By Vanessa Plihal, Central America Correspondent

27 May 2009: Government and judicial corruption, organised crime and wholesale murder, all threaten Guatemala’s fragile democracy. While the country is feared to be on the verge of becoming a failed state, its young people are rising up in a fervour they have never before displayed in its history.

The youth of the country responded with extraordinary anger and passion after a prominent and campaigning lawyer, Rodrigo Rosenberg, 47, was assassinated on 10 May 2009. The day after his murder, a “post mortem” video was released, which communicated: “Good afternoon. My name is Rodrigo Rosenberg Marzano, and if you are watching this video, it is probably because I was assassinated.”

He was brutally killed as he enjoyed a Sunday cycle ride just a few blocks from his home. The next day, outraged youth groups distributed the video worldwide, demonstrating a new and unprecedented participation in democracy and justice. Wasting no (cybernetic) time, they started forwarding the video across the world and then organised groups through FACEBOOK, text messages and chatting, daily urging that justice should prevail under the rule of law, and to fight without violence for a new Guatemala.

What had the murdered lawyer done? He had accused President Colom, together with his first lady, and his Private Secretary Gustavo Alejos, as well as certain well known bankers of BANRURAL (bank that manages governmental aid programs), of being jointly responsible for the assassination of a well known businessman, Khalil Musa, and his daughter, Marjorie, who were both murdered by contract killers on 14 April 2009. Some months before the murders, Mr. Musa was offered a position on the board of directors of BANRURAL, a position that he declined on the advice of his lawyer, Mr Rosenberg.

Many people now feel rage and disgust that Guatemala’s democratic future lies in the hands of a government that has been infiltrated by corruption at all levels from organised crime. Since President Colom took office in January 2008, violence has escalated due to gang wars, drug smugglers and other organised racketeering. The Attorney General’s office said some 6,000 violent deaths were reported in 2008 alone.

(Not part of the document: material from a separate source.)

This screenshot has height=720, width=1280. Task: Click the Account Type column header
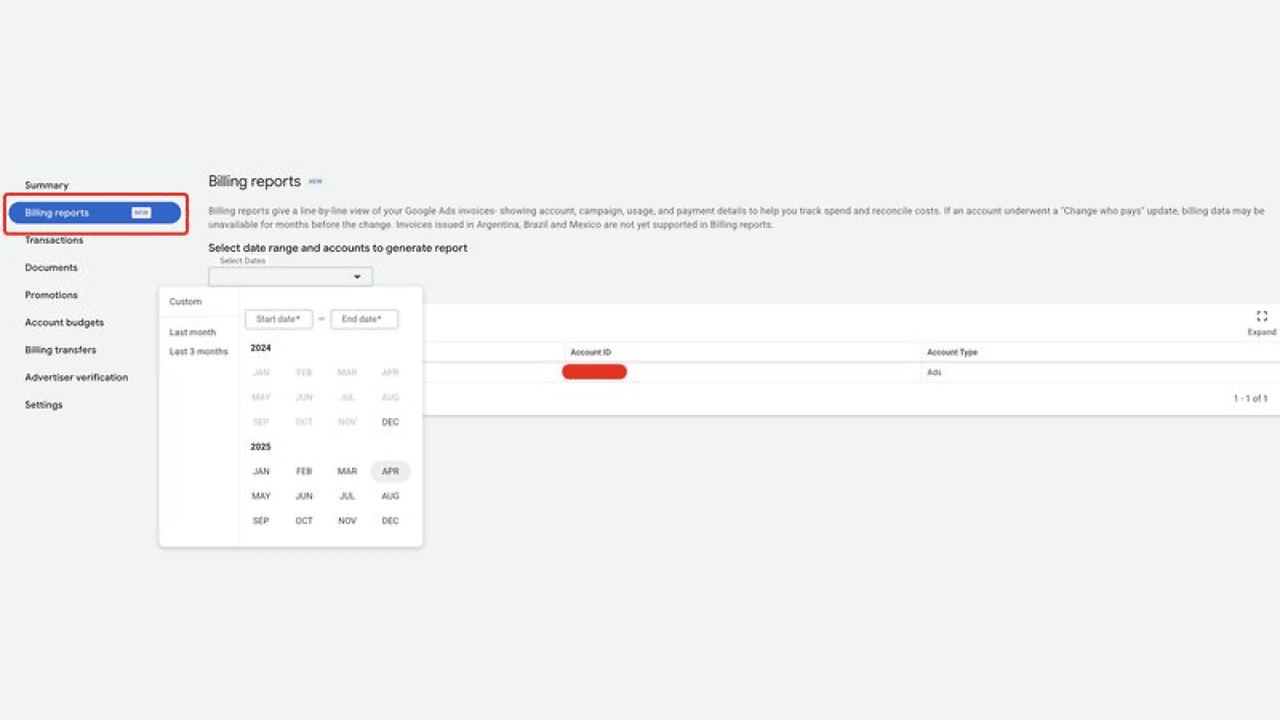pyautogui.click(x=952, y=352)
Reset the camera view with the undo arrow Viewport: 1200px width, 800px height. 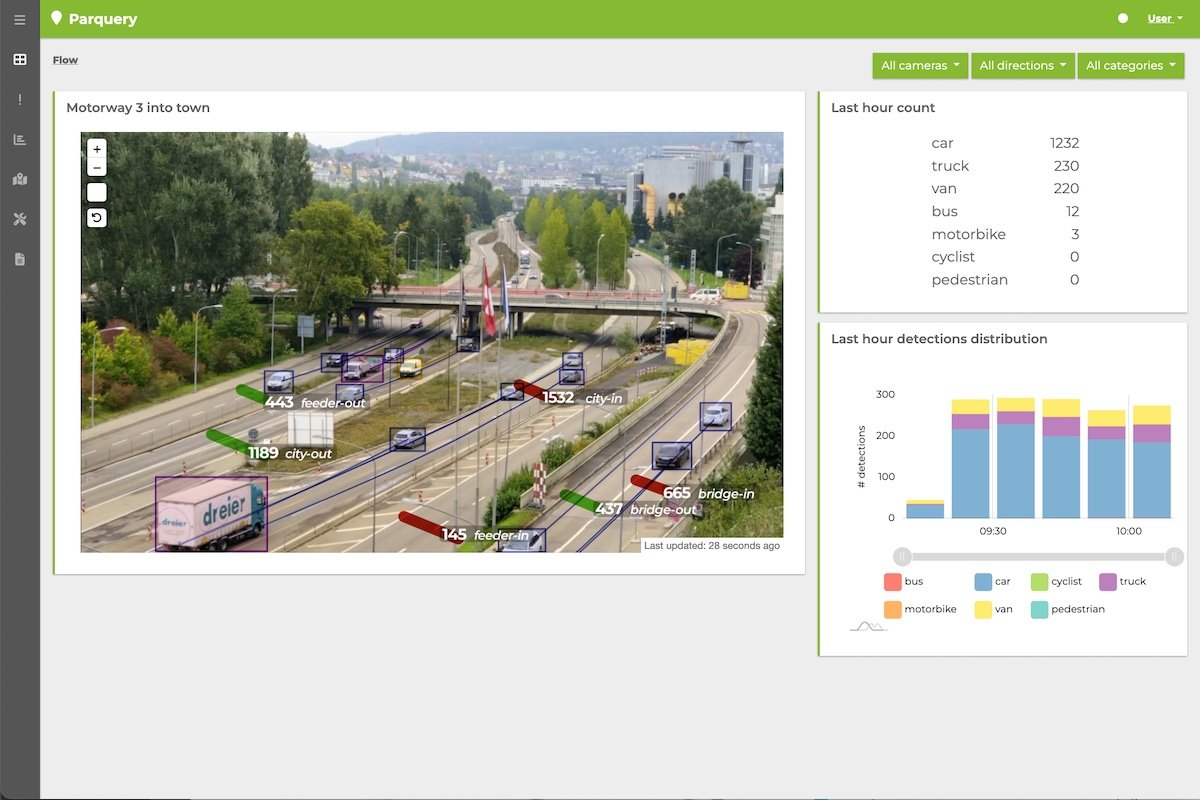[x=96, y=216]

An urban war now reigns in Guatemala, with all citizens on their knees to organised crime. The national press has described the government as presiding over the weakest and most inefficient judicial system of all time, which among other things has been infiltrated by organised crime. At present, not even a President of the Judicial Office has been elected. And according to reports from the CICIG (the UN-backed international commission against impunity) 98 per cent of murder cases go uninvestigated or fail to undergo due process in a court of law.

Mr. Rosenberg’s accusations are said to reveal the “spider web of corruption” within the government involving alleged money laundering through BANRURAL, graft, and other corrupt practices relating to projects dealt with by the first lady with tax payers’ money and international aid.

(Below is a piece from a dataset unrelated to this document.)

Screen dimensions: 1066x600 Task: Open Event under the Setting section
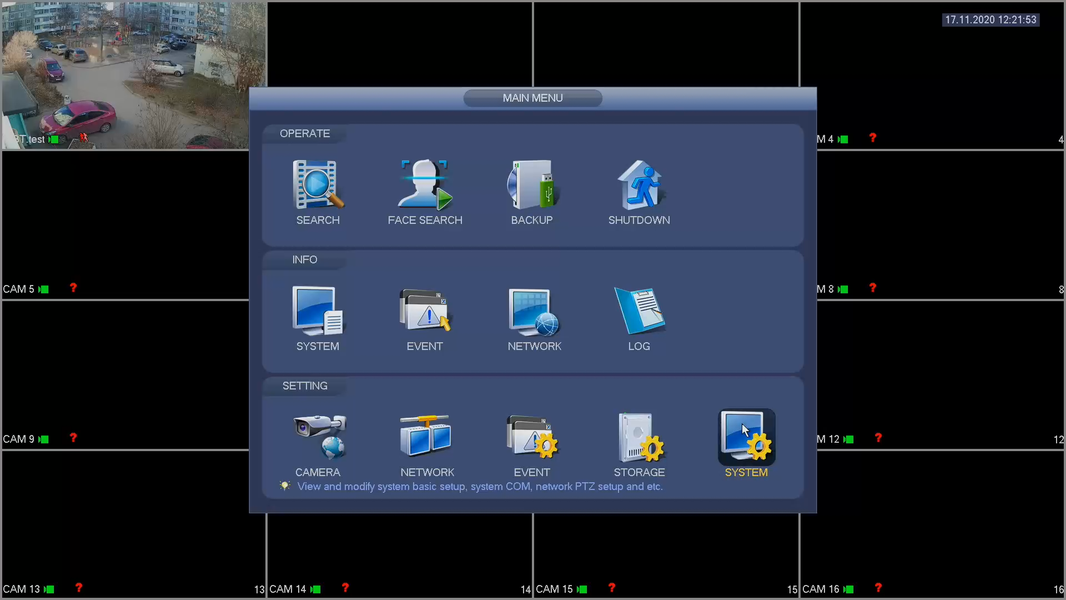pyautogui.click(x=532, y=436)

Every Guatemalan has stood in awe at the state of affairs revealed in this political earthquake that has rocked the nation. Almost immediately, thousands started gathering in front of the Presidential House demanding that President Colom temporarily stepped down from office so that a “clean and transparent” investigation of the recent accusations could be conducted. The government’s response was even more shocking to Guatemalans. Instead of stepping down, it issued a press release stating that all the accusations were just a “gimmick” to destabilise the government and that the same organised crime syndicates complained of, and other political powers, were behind it all.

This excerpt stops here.